Trop facile pour être vrai ? Dans une de ses premières communications, Didier Raoult affirme que sur 24 patients traités à l’IHU Méditerranée Infection avec de l’hydroxychloroquine, 75% présentaient une charge virale négative au bout de six jours. Mais les critiques affluent, dénonçant le manque de rigueur dans ces études et le très faible nombre de patients concernés.
Pendant 48 heures, une vidéo virale l’accuse même de diffuser des fake news. Mais le professeur ne baisse pas la tête : « Elle a été vue 450.000 fois sur Facebook, ça m’a fait une publicité considérable, qu’ils continuent à dire des horreurs comme ça », se gaussait-il mi-mars.
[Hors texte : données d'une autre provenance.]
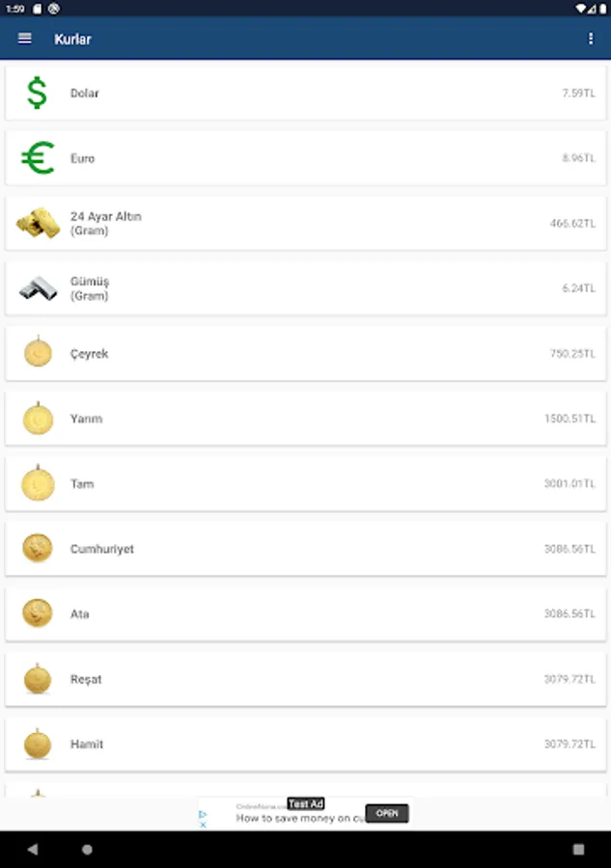The image size is (611, 868).
Task: Tap the green dollar sign icon
Action: pos(37,93)
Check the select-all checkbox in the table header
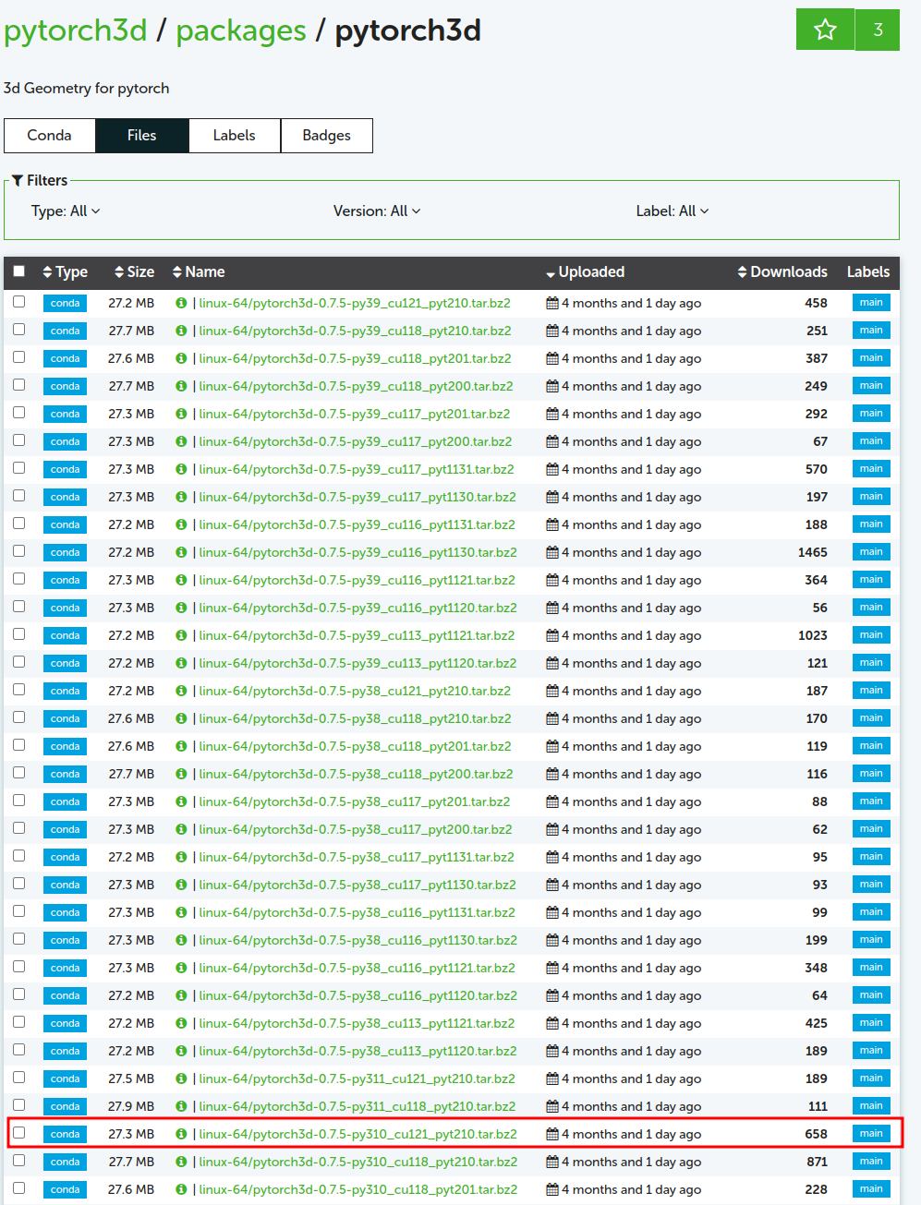Screen dimensions: 921x1205 click(x=18, y=271)
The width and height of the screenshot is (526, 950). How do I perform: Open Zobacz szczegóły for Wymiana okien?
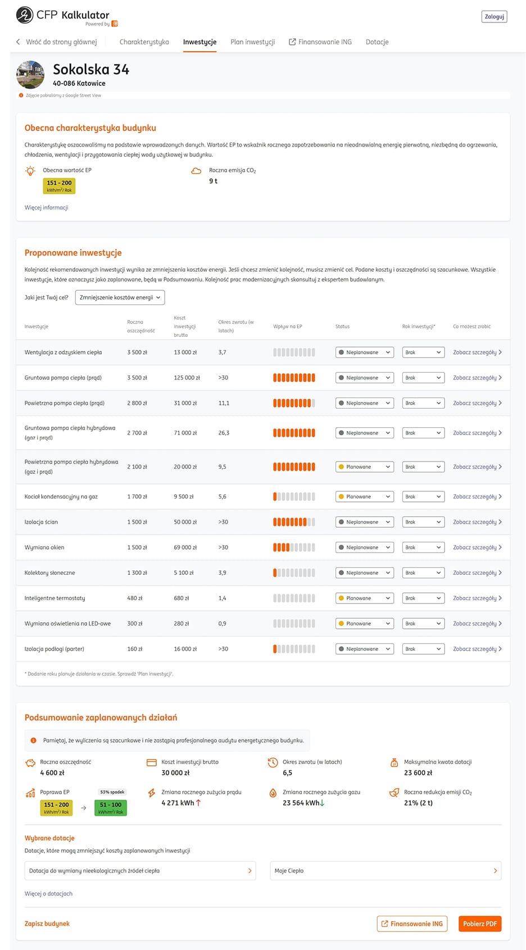pyautogui.click(x=477, y=547)
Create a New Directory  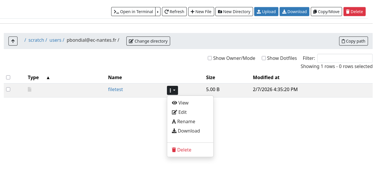234,12
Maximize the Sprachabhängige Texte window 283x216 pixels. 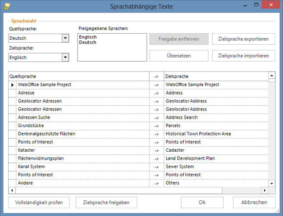click(256, 5)
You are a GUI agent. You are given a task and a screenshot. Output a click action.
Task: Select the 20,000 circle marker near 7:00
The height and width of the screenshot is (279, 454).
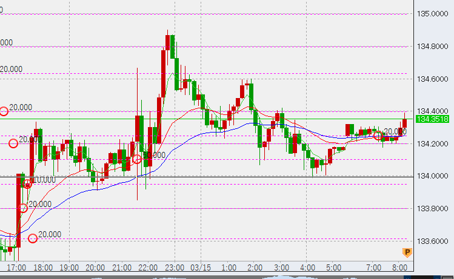(378, 136)
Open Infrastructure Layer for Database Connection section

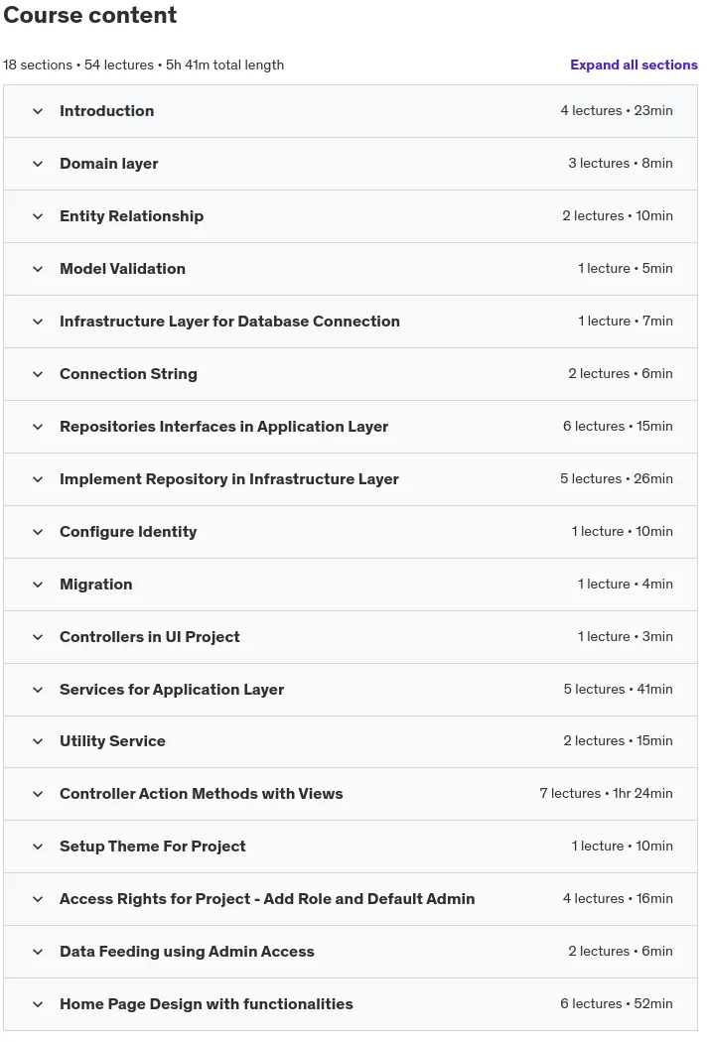[x=351, y=322]
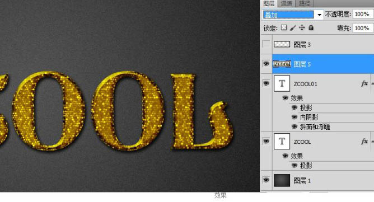Viewport: 374px width, 202px height.
Task: Toggle eye icon for 斜面和浮雕 effect
Action: tap(294, 126)
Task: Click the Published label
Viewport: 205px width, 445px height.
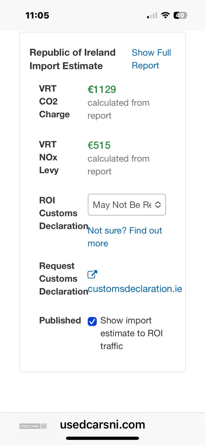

– Collectionneur de virus –
L’intervention du président américain Donald Trump, le 19 mars, en soutien de ce traitement à la chloroquine, alimente définitivement la polémique. Même si la Food and Drug Administration (FDA), l’organisme fédéral qui supervise la commercialisation des médicaments aux Etats-Unis, tempère aussitôt l’enthousiasme présidentiel.
Et jeudi, c’est le président Emmanuel Macron, multipliant les consultations avant une prochaine allocution, qui est venu lui rendre visite dans son IHU, après avoir rencontré dans la matinée des chercheurs du Kremlin-Bicêtre.
Collectionneur de bactéries et de virus – il en a plus de 3.000 parmi les plus dangereux au monde – dans ses locaux de Marseille, au coeur de l’hôpital de la Timone, le Pr Didier Raoult s’était déjà fait remarquer par ses découvertes.
Spécialiste mondial des Rickettsies, ces bactéries intracellulaires à l’origine notamment du typhus, il a aussi décrypté le génome de la bactérie à l’origine de la maladie de Whipple, près d’un siècle après l’apparition de cette pathologie.
Dans ses laboratoires, il a multiplié les trouvailles. Comme Mimivirus, ce virus géant qu’il identifie en 1992 et baptise en l’honneur de « Mimi l’amibe », ce héros inventé par son père quand celui-ci lui racontait des histoires pour lui expliquer l’évolution. Puis c’est Spoutnik qu’il repère, grâce à Mimivirus : ce virus nain est exceptionnel car virophage, capable d’infecter un autre virus pour prospérer.
Avec ses équipes, il identifie des dizaines de nouvelles bactéries pathogènes, dont deux portent son nom aujourd’hui : Raoultella planticola et Rickettsia raoultii.
Pionnier de la paléomicrobiologie, Didier Raoult est d’abord un chercheur. Mais aussi un bâtisseur : c’est lui qui a proposé au ministre de la Santé Jean-François Mattei, au début des années 2000, de créer sept « infectiopôles », « des forteresses à la Vauban » contre les maladies infectieuses.
Dix ans plus tard, six IHU sont créés en France, chacun sur un thème différent : Imagine à Paris, sur les maladies génétiques ou Méditerranée Infection, à Marseille, qu’il dirige depuis 2011.
Arrivé à Marseille à l’âge de neuf ans avec ses parents, de retour d’Afrique, Didier Raoult est parti bourlinguer sur un navire de la marine marchande, à 18 ans. Il a passé son bac littéraire à 20 ans, en candidat libre, avant de faire médecine. Aujourd’hui marié à une psychiatre et père de deux enfants, il s’est fait un nom à force de travail et de prises de position tonitruantes, comme quand il a dénoncé l’interdiction du voile à l’université, en 2016. Ou quand il a exprimé ses doutes face au réchauffement climatique et à ces modèles mathématiques catastrophistes qui ne seraient qu’une forme moderne de « divination ».